Non è ancora in vigore, eppure la nuova procedura di test dei consumi per l’omologazione mondiale dei veicoli – l’armonizzazione di prova viene identificata con l’acronimo WLTP (Worldwide harmonized Light vehicles Test Procedure) sta iniziando a far scaldare gli animi in seno a diverse case costruttrici.

A darne notizia è l’informatissimo portale Automotive News Europe, secondo il quale sarebbero in particolare BMW, Gruppo Volkswagen e Renault a puntare il dito vero le nuove procedure di rilevamento. Che, va ricordato, impiegheranno dispositivi portatili montati sulle automobili durante le varie prove da condursi su strada, non più al chiuso sui banchi a rulli come per l’attuale normativa europea in vigore (NEDC).

Secondo il report della testata online, le lamentele verso il sistema WLTP – con particolare riferimento all’Unione Europea, dove la nuova normativa sarà già in vigore dal prossimo autunno – sono generate dal fatto che queste nuove procedure potrebbero generare un impatto significativo sulla produzione dei modelli nonché sui profitti.

Più in dettaglio, BMW ha annunciato l’intenzione di interrompere temporaneamente la produzione di alcuni modelli a partire da maggio a causa delle modifiche richieste per poterli rendere conformi ai test. Figurano in elenco diverse versioni di Serie 7, X1, X2, X5 e X6, con sospensione variabile tra due settimane fino anche ad alcuni mesi a seconda della tipologia e del volume produttivo.

Fa eco il Gruppo Volkswagen, secondo il quale sono da mettere in conto incrementi di spesa ingenti per superare le numerose difficoltà tecniche che sono attualmente incontrate nell’applicazione dei nuovi test. Naturalmente con riferimento ad emissioni e consumi di carburante, inevitabilmente molto più elevati rispetto a quelli attualmente dichiarati.

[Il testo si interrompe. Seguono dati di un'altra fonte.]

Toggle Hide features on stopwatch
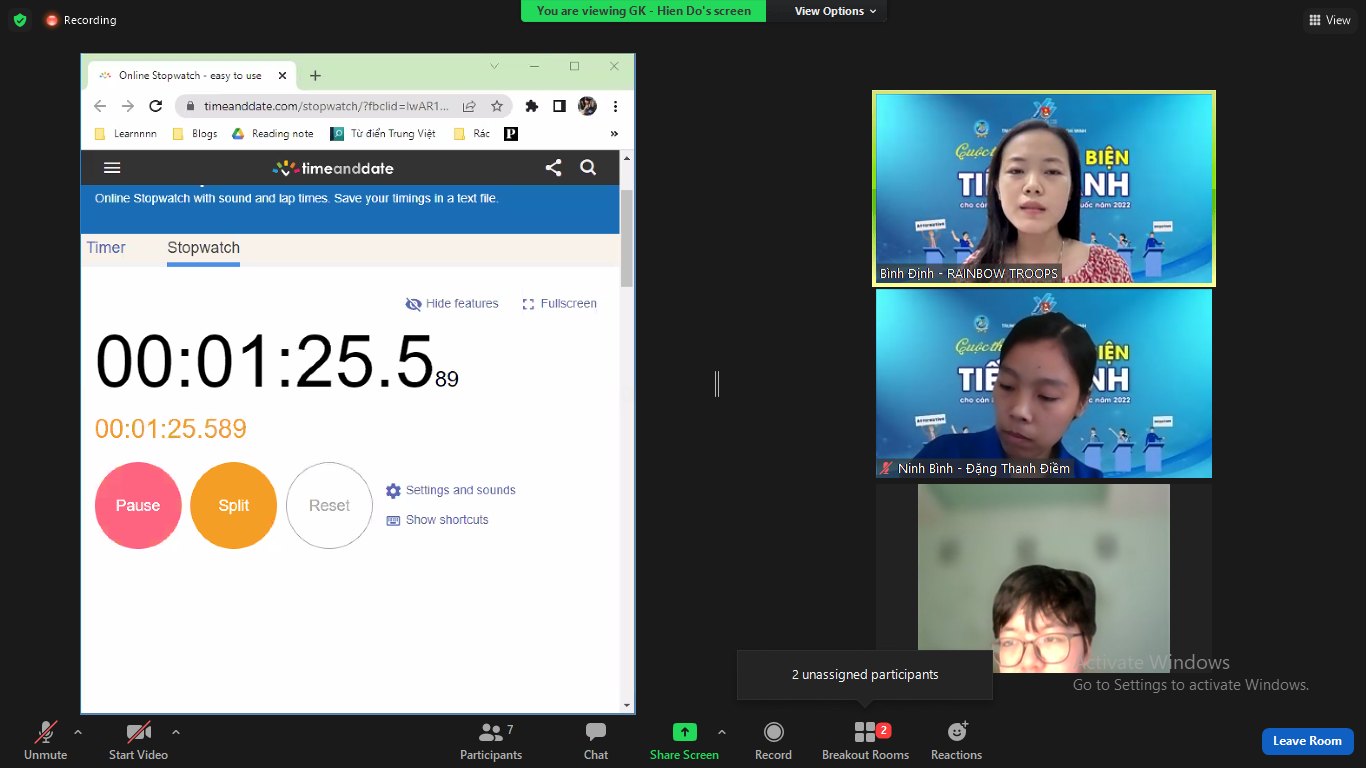The width and height of the screenshot is (1366, 768). coord(452,304)
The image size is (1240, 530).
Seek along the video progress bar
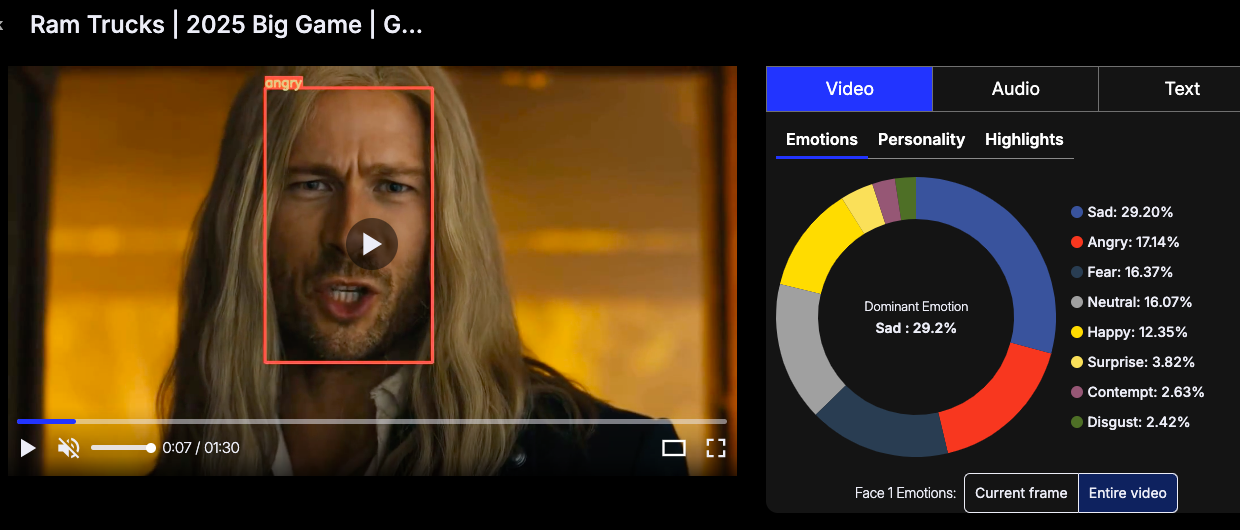point(372,421)
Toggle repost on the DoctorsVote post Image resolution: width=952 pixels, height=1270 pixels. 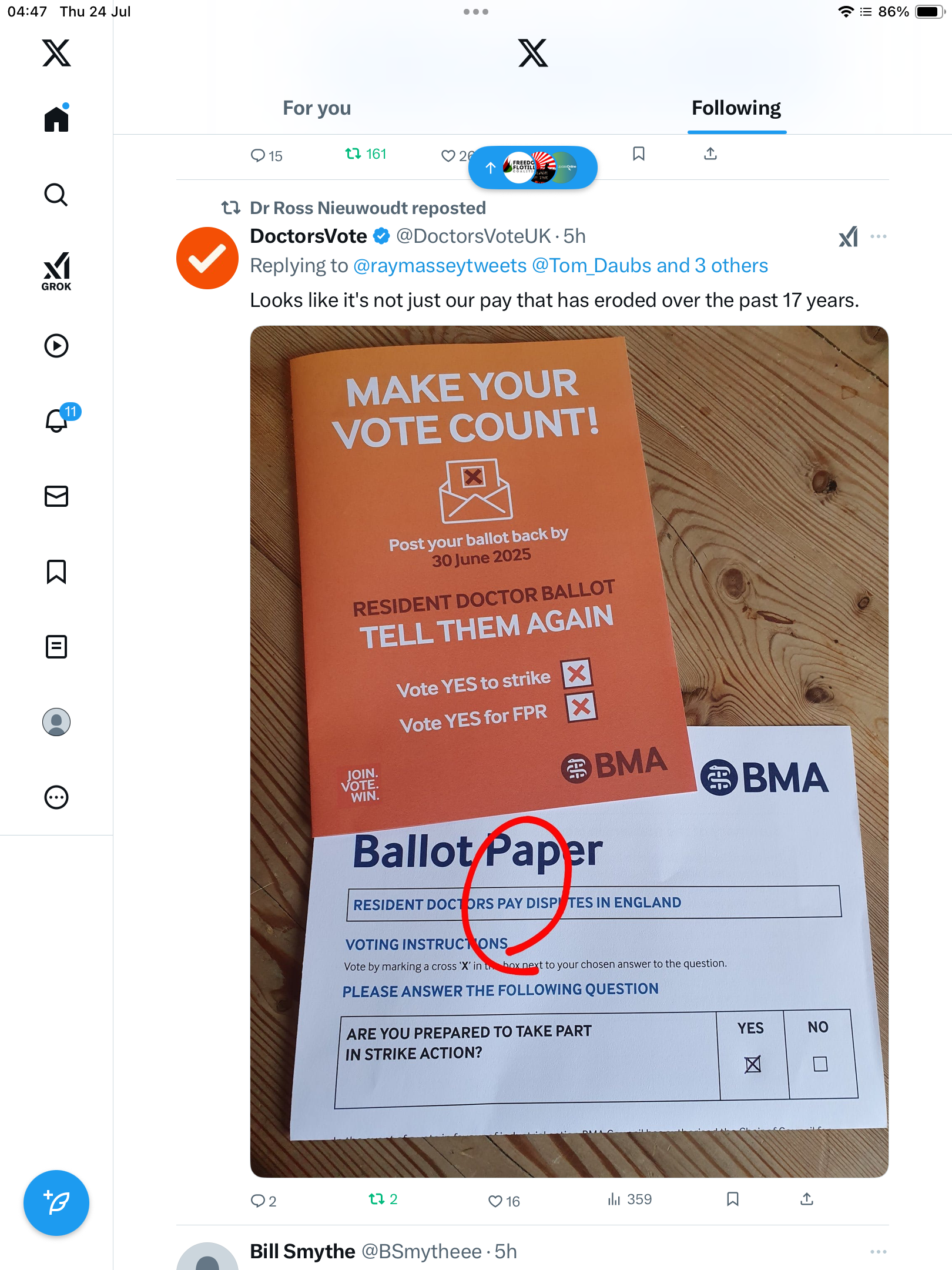tap(383, 1199)
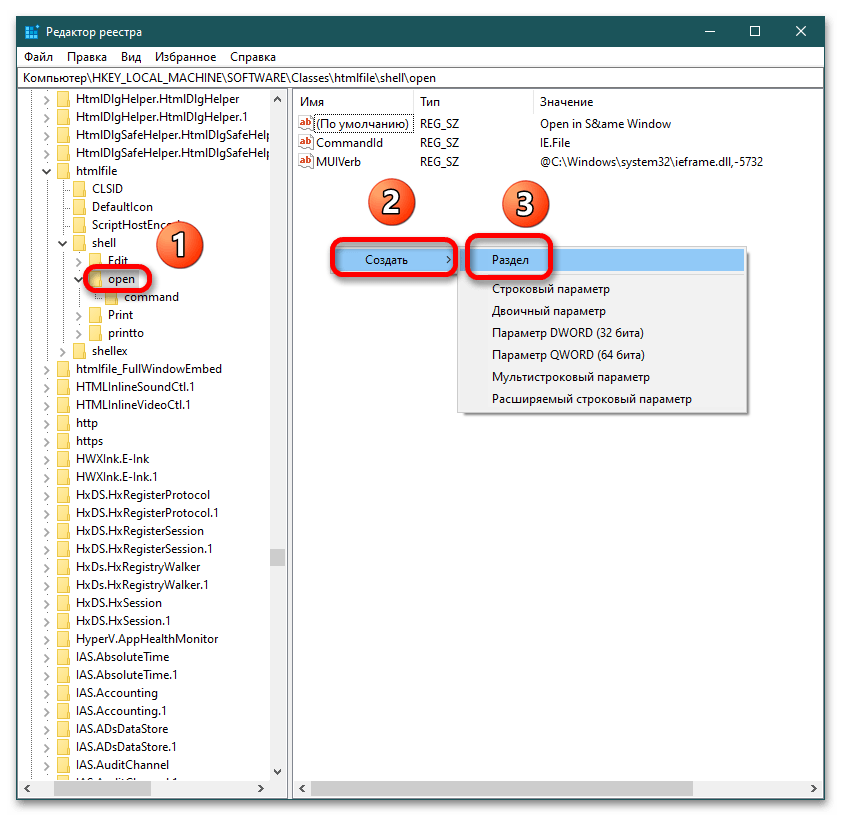Click the command subkey folder icon
841x816 pixels.
tap(112, 297)
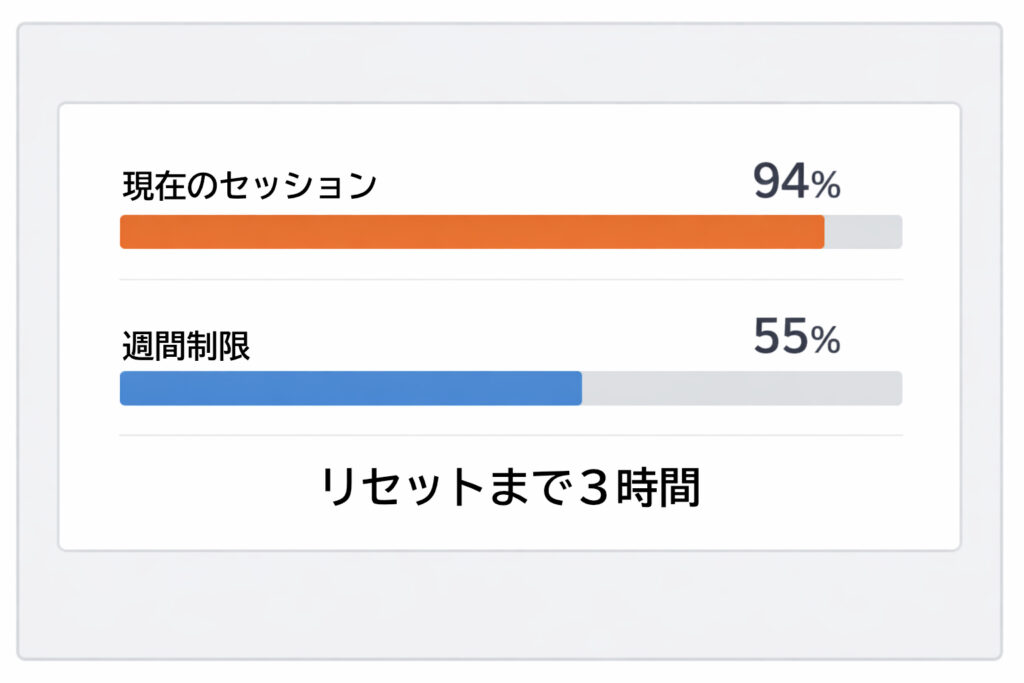
Task: Select the 55% weekly limit value
Action: [x=795, y=339]
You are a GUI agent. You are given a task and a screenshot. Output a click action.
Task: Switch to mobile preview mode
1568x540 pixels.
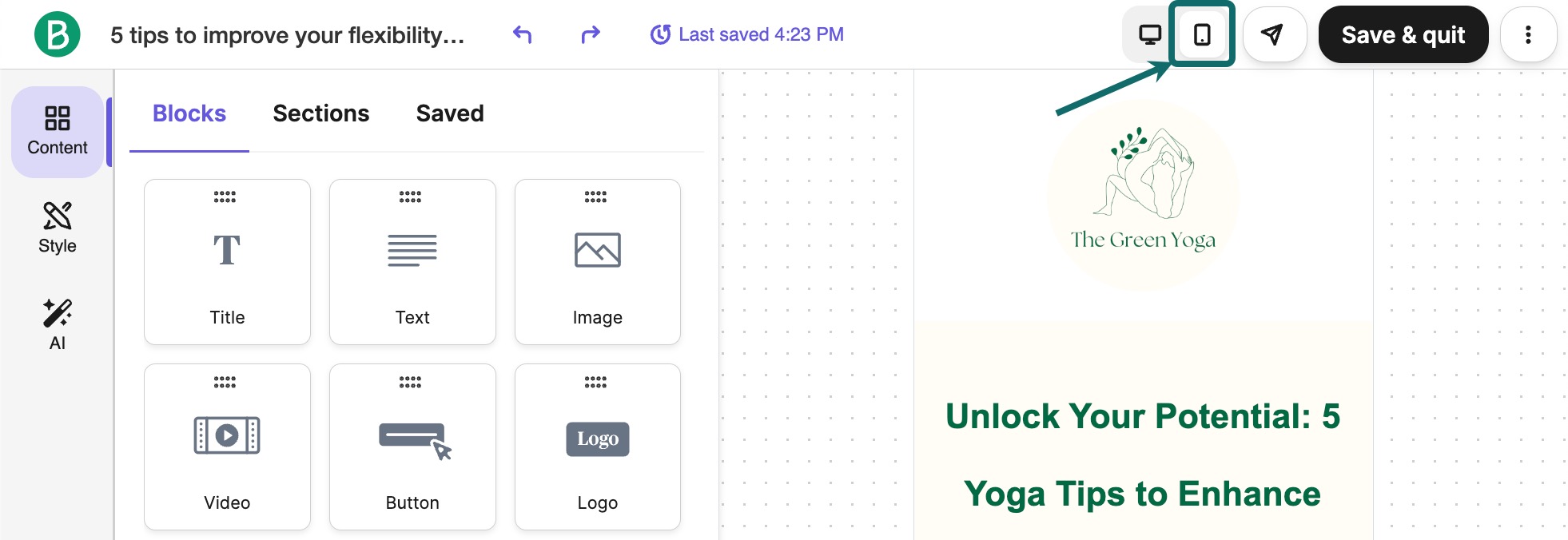[x=1201, y=35]
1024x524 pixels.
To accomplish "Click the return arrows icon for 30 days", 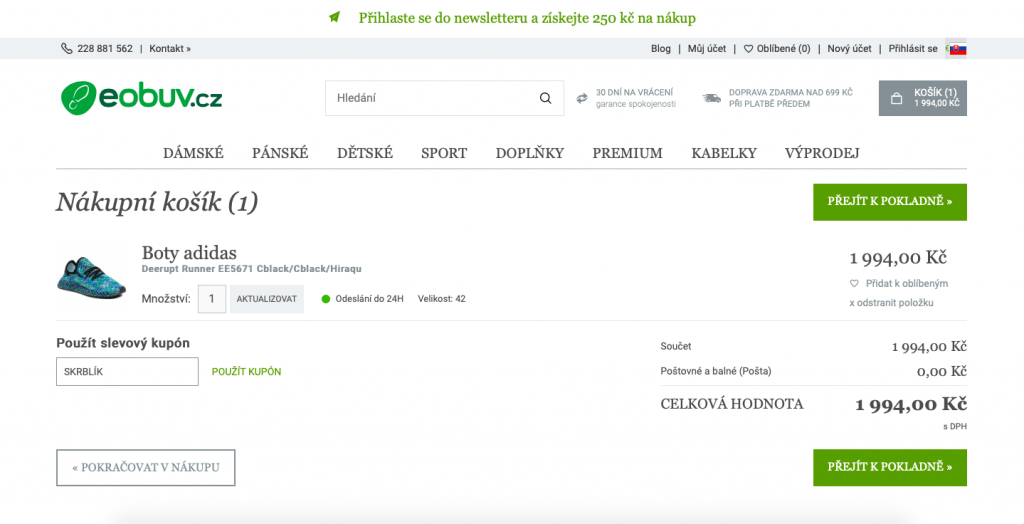I will tap(582, 99).
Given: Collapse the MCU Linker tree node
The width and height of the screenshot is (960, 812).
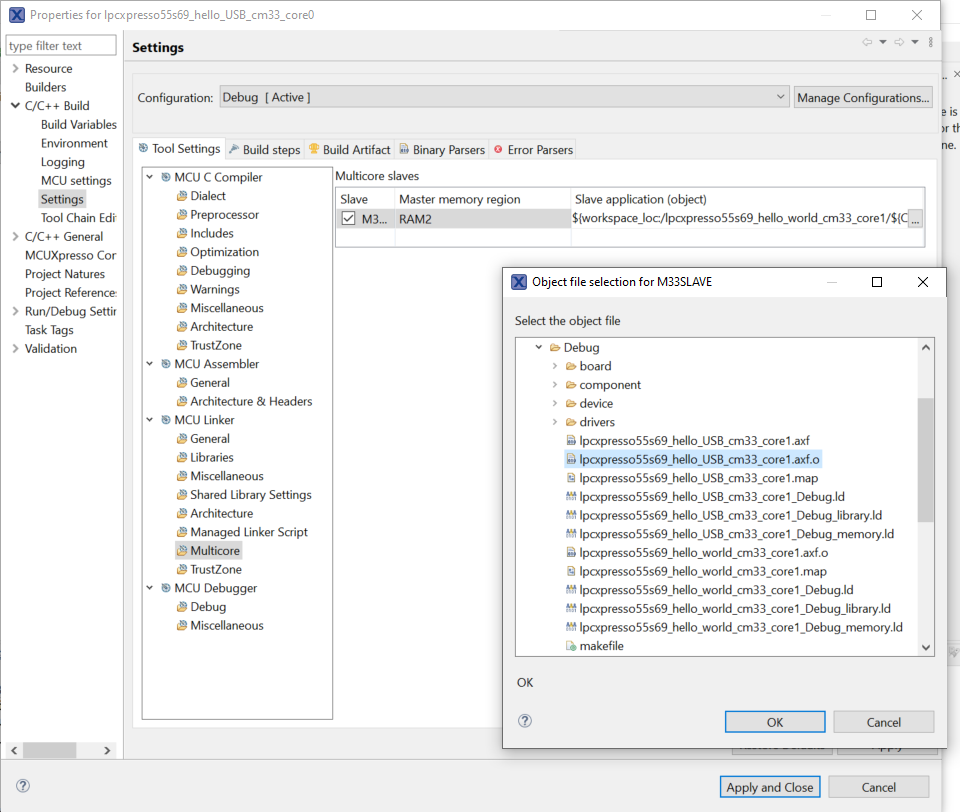Looking at the screenshot, I should click(150, 420).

Infine anche l’amministrtore delegato di Renault, Carlos Ghosn, nel corso della conferenza sui risultati finanziari della marca (lo scorso 16 febbraio) ha sottolineato come la nuova procedura WLTP si troverà ad avere un impatto consistente ma ancora non quantificato su produzione e spesa a partire dal prossimo settembre fino ad aprile del 2019, adducendo in spiegazione il volume delle incertezze di natura tecnica da affrontare (un po’ come quando affermato da VW) nonché la difficoltà di far accettare dalla clientela gli inevitabili incrementi dei prezzi delle vetture, dovuti all’introduzione delle tecnologie necessarie per la nuova omologazione.

Tutte critiche argomentate ma che appaiono, tutto sommato, decisamente fuori tempo massimo: la nuova procedura ha avuto tempi di gestazione lunghissimi avendo coinvolto nella sua stesura un notevole numero di esperti e tecnici ai massimi livelli.

Indietro, ad ogni buon conto, non si torna. Quantomeno nell’Unione Europea dove la normativa entrerà in vigore per prima: l’omologazione di consumi ed emissioni WLTP sarà effettiva dal prossimo settembre per tutti i nuovi modelli, al termine del periodo di transizione (iniziato lo scorso settembre, dunque valido per un intero anno) durante il quale i modelli di nuova omologazione possono ancora rispettare il vecchio NEDC per la messa in circolazione, dovendo però essere già sottoposti anche a quello WLTP: proprio da queste prove nascono critiche e difficoltà, quanto meno da parte di alcuni costruttori. Quel che più importa, tuttavia, è che potremo finalmente disporre di rilevamenti di consumi ed emissioni significativamente più vicini alle realtà dell’impiego quotidiano.